Justice  /  Book Review

The First and Last of Her Kind

The legal academy has grown dismissive of Justice O’Connor, but the Supreme Court is not a law school faculty workshop. She saw herself as a problem-solver.
Book
Evan Thomas
2020

It’s tempting to view her as a late-twentieth-century everywoman who showed up as ideological lines were hardening and the search for absolutes, in politics and law, was fast becoming the order of the day. The rise of the Christian right had disturbed her back in Arizona politics, and she remained wary. Not for her the formulaic “originalism” of her sharp-tongued colleague Antonin Scalia, who joined the Court in 1986. The well-known charms of the Court’s leading liberal, William Brennan, eluded her from the start. “It will be years before I learn all the habits and customs of this unusual place,” she wrote in her journal in a rare display of insecurity toward the end of her first year on the Court.
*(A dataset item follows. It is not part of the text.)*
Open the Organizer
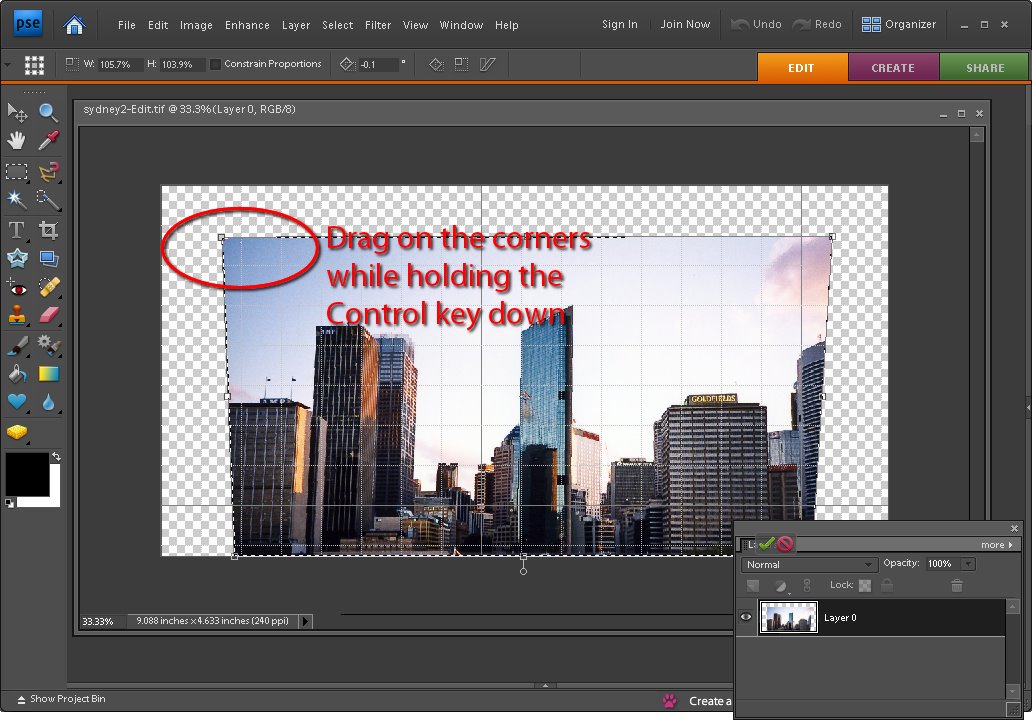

O’Connor joined the Court three years after the Bakke decision had left the future of affirmative action poised on a knife’s edge, permitting consideration of race but barring the use of racial quotas. The affirmative action cases in which O’Connor played an important part could fill an entire book. Early in her time on the Court, her attitude toward affirmative action veered between skepticism and hostility. It was a “bedeviling question” for her, Thomas observes, “partly because she occupied an ever lonelier no-man’s-land between the conservatives, who wanted to end affirmative action, and the liberals, who wanted to preserve it.” His account culminates with the 2003 University of Michigan Law School case, Grutter v. Bollinger, in which O’Connor’s opinion for a 5–4 majority preserved affirmative action in higher education for what she suggested should be twenty-five years—although it would hardly be a surprise now if the expiration date were to come sooner.

O’Connor knew from the beginning that she would be in the spotlight of this high-profile case. “This is going to come down to me,” she told one of her clerks. Thomas suggests that she was looking for a compromise; in a companion case, challenging Michigan’s more rigid approach to affirmative action in its undergraduate college—“with a whopping 20 points (out of 100 needed to gain admission) assigned purely for race”—she voted to invalidate it. That the “establishment elite” had lined up in support of the law school’s more “holistic” plan, arguing that major institutions needed to “look like America,” may have turned the tide for O’Connor, “who often mixed with corporate executives,” Thomas notes. “She didn’t like affirmative action,” Thomas quotes a conservative law clerk reflecting “ruefully” years later, “though she was the one to save it.”